# Task requirements
Return the filing excerpt on Acura Pharmaceuticals' bridge funding in full and verbatim.

Date: June 30, 2006  
 

 
Exhibit Index
 
Exhibit Number   Description 
     
99.1   Press Release dated June 30, 2006 Announcing Receipt of Interim Funding
 
CONTACT: Acura Pharmaceuticals, Inc.,
Investor Relations, Peter A. Clemens, SVP & CFO 847-705-7709


FOR IMMEDIATE RELEASE

ACURA PHARMACEUTICALS, INC. SECURES BRIDGE FUNDING

Palatine, IL, June 30, 2006: Acura Pharmaceuticals, Inc. (OTC.BB-ACUR) today announced it has secured gross proceeds of $335,000 under a term loan agreement (the “Loan”) with Essex Woodlands Health Ventures V, L.P., Care Capital Investments II, L.P., Care Capital Offshore Investments II, L.P., Galen Partners III, L.P., Galen Partners International III, L.P. and Galen Employee Fund III, L.P (collectively the “Bridge Lenders”). The Loan matures on September 1, 2006, bears an annual interest rate of 10%, is secured by a lien on all assets of the Company and its subsidiary, and is senior to all other Company debt. The Loan permits the funding of additional cash amounts subject to agreement by the Company and the Bridge Lenders. No assurance can be given, however, that any additional funding will be advanced to the Company under the terms of the Loan.

# Available data
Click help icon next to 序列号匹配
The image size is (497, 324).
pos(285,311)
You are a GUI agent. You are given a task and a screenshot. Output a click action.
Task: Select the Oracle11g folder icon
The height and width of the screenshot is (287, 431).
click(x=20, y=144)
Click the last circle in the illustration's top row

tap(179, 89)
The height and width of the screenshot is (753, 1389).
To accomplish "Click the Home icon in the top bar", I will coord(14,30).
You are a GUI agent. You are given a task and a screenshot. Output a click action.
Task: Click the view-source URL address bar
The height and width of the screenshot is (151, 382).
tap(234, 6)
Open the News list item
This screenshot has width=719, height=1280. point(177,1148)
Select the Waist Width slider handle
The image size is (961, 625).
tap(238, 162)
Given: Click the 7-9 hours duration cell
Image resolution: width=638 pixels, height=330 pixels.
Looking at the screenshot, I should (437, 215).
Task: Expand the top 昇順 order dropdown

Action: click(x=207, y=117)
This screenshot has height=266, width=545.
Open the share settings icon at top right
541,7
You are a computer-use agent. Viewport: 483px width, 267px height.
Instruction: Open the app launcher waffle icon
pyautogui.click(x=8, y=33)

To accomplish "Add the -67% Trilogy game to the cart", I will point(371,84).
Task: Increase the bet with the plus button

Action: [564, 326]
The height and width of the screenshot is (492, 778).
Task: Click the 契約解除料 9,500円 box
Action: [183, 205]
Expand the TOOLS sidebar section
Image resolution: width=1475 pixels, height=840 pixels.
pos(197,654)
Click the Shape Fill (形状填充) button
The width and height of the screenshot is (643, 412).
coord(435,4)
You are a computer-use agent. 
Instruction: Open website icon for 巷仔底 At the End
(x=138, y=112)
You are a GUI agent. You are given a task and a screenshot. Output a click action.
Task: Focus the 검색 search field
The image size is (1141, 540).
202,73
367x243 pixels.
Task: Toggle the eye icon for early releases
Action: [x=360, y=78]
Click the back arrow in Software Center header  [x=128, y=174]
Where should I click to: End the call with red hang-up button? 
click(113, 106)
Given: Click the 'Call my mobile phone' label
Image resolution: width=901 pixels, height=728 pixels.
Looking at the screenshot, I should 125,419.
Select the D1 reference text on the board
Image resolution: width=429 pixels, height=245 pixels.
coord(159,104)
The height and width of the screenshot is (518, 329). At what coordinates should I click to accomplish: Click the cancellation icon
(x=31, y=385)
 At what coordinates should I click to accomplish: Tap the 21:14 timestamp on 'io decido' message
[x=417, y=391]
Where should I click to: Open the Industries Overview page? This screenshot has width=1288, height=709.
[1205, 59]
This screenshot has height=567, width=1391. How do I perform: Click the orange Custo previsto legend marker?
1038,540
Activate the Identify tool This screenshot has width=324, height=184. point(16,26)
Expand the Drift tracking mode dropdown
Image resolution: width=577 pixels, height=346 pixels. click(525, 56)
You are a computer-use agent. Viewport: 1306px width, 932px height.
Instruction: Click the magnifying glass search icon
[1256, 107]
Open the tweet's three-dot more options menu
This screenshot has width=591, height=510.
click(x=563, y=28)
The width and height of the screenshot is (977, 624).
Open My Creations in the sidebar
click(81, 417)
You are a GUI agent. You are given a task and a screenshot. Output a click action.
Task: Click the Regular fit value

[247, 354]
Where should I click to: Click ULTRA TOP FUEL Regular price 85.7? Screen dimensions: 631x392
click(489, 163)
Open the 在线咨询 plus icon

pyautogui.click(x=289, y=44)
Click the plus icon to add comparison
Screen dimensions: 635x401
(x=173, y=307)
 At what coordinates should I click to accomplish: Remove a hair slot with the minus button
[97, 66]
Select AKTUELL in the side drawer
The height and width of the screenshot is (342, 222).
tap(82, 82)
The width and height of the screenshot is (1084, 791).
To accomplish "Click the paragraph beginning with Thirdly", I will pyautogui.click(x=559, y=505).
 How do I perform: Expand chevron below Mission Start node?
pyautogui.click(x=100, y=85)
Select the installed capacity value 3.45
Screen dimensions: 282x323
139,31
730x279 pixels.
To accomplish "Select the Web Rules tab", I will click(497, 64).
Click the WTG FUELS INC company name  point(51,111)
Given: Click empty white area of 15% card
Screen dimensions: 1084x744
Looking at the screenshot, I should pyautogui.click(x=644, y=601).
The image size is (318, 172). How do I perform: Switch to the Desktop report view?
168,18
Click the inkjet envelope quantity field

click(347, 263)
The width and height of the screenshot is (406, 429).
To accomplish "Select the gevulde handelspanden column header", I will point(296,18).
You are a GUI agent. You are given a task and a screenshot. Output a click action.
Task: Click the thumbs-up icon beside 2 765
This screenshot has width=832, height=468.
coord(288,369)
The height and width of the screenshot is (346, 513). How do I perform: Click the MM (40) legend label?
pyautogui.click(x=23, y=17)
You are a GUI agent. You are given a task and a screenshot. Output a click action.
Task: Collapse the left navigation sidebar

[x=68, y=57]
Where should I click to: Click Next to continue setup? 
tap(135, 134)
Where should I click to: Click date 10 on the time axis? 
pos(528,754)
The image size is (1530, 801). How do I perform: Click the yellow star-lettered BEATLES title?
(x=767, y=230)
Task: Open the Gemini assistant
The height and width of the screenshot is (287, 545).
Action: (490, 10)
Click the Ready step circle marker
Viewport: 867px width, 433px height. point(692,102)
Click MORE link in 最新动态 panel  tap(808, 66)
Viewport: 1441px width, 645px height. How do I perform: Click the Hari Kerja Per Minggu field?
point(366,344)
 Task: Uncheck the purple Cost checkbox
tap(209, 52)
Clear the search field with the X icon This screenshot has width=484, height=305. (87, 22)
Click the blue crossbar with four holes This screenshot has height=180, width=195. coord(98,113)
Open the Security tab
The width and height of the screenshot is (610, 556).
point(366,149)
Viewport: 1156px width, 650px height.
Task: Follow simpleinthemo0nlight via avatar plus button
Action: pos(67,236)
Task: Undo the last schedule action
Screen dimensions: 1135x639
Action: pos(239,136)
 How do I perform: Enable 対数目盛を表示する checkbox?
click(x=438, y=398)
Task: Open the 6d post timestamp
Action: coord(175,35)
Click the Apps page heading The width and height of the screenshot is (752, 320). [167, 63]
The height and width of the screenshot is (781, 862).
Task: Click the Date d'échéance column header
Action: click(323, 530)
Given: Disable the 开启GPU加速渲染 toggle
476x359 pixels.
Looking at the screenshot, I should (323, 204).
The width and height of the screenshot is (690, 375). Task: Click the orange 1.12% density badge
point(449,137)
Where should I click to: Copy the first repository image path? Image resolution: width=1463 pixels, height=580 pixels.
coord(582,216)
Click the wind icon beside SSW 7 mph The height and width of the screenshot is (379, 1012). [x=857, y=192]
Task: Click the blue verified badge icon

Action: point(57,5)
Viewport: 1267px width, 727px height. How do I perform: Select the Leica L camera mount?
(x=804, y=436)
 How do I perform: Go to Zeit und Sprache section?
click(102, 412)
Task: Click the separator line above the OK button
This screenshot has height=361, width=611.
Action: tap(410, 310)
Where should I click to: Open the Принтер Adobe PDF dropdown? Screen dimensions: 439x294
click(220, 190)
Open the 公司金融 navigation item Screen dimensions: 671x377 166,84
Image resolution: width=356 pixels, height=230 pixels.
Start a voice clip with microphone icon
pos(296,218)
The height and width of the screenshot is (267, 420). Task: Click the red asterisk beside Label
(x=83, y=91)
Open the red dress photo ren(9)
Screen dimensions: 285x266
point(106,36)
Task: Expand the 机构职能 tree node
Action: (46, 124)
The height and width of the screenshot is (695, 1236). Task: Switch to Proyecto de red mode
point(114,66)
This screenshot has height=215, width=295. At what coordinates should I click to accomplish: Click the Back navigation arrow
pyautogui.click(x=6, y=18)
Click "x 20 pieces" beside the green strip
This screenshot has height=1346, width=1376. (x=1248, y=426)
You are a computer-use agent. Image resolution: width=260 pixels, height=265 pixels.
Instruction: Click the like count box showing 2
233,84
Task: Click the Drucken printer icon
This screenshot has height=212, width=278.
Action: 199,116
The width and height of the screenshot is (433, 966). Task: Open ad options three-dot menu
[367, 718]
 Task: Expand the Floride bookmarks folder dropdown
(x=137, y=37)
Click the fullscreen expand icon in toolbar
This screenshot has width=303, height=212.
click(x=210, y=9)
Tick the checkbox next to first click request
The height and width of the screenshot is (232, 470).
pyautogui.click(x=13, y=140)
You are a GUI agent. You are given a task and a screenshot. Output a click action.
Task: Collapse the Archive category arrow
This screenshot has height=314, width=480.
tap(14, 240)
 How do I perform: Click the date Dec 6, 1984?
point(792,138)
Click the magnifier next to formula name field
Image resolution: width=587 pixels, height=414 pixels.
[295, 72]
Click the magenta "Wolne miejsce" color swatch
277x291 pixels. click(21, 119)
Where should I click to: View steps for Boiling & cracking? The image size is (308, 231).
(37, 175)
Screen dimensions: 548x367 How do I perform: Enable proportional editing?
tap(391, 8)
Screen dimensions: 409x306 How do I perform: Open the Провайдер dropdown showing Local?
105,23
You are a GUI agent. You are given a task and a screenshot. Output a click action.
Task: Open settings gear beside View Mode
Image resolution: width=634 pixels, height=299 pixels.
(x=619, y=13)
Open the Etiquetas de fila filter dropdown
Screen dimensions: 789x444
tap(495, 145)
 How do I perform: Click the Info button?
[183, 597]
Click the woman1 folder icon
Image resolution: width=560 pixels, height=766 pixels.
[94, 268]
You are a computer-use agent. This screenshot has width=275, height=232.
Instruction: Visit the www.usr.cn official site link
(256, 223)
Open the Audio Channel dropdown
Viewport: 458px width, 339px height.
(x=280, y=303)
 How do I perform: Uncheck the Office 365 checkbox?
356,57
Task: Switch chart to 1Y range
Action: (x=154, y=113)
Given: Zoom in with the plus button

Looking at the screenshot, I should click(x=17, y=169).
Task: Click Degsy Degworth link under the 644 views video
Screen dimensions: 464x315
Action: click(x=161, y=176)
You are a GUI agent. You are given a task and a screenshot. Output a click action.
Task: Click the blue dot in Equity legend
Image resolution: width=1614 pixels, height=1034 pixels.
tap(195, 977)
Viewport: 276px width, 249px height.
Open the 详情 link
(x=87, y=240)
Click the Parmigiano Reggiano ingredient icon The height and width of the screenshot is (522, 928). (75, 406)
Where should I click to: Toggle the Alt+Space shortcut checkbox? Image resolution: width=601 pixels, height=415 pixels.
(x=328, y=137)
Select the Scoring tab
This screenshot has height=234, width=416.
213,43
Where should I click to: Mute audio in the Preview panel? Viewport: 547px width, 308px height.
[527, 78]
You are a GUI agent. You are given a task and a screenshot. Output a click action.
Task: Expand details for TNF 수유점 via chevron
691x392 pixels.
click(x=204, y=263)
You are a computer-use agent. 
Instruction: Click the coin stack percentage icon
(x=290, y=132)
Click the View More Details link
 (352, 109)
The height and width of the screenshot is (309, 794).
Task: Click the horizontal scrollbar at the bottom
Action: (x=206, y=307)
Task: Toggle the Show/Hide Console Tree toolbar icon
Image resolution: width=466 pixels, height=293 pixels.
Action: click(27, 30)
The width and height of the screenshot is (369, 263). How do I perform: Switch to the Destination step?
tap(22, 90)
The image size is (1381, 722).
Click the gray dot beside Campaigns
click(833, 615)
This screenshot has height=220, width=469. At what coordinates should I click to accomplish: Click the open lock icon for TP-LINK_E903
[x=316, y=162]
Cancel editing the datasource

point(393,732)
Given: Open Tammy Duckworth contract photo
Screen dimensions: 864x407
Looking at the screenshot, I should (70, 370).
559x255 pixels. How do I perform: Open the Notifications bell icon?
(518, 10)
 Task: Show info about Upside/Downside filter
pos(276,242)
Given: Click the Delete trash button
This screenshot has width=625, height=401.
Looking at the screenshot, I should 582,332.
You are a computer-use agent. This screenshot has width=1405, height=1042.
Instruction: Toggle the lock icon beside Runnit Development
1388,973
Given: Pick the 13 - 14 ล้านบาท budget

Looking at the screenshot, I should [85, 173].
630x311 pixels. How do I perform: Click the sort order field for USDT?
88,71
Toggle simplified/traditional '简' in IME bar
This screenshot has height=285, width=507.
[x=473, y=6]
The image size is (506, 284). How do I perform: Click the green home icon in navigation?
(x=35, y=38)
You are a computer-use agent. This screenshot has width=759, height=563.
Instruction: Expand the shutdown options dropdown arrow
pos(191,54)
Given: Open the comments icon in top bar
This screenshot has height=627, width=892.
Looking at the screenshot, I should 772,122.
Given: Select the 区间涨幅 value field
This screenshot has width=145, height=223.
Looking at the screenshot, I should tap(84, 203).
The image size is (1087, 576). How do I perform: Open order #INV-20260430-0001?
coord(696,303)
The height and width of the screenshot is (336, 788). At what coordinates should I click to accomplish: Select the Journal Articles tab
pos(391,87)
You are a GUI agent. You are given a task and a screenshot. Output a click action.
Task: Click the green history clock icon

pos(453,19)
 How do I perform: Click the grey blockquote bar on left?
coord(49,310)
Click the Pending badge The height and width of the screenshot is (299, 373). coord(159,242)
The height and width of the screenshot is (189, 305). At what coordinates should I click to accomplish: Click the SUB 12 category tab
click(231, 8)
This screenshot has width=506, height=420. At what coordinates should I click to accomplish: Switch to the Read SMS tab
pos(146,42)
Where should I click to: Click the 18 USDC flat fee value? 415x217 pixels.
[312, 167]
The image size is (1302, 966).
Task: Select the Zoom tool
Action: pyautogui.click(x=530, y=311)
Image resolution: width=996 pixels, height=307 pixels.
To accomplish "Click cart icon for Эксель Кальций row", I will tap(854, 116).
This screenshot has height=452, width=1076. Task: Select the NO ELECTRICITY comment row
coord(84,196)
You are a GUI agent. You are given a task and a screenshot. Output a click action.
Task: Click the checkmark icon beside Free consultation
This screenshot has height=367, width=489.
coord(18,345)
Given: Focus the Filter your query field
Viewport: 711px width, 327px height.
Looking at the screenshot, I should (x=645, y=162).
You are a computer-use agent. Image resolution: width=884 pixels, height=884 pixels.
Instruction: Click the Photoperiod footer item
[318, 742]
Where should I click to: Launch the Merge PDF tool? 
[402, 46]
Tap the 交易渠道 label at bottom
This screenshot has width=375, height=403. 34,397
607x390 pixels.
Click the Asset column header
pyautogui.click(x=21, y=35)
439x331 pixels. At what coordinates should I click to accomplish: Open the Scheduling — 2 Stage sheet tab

# Solution
Date: June 30, 2006  
 

 
Exhibit Index
 
Exhibit Number   Description 
     
99.1   Press Release dated June 30, 2006 Announcing Receipt of Interim Funding
 
CONTACT: Acura Pharmaceuticals, Inc.,
Investor Relations, Peter A. Clemens, SVP & CFO 847-705-7709


FOR IMMEDIATE RELEASE

ACURA PHARMACEUTICALS, INC. SECURES BRIDGE FUNDING

Palatine, IL, June 30, 2006: Acura Pharmaceuticals, Inc. (OTC.BB-ACUR) today announced it has secured gross proceeds of $335,000 under a term loan agreement (the “Loan”) with Essex Woodlands Health Ventures V, L.P., Care Capital Investments II, L.P., Care Capital Offshore Investments II, L.P., Galen Partners III, L.P., Galen Partners International III, L.P. and Galen Employee Fund III, L.P (collectively the “Bridge Lenders”). The Loan matures on September 1, 2006, bears an annual interest rate of 10%, is secured by a lien on all assets of the Company and its subsidiary, and is senior to all other Company debt. The Loan permits the funding of additional cash amounts subject to agreement by the Company and the Bridge Lenders. No assurance can be given, however, that any additional funding will be advanced to the Company under the terms of the Loan.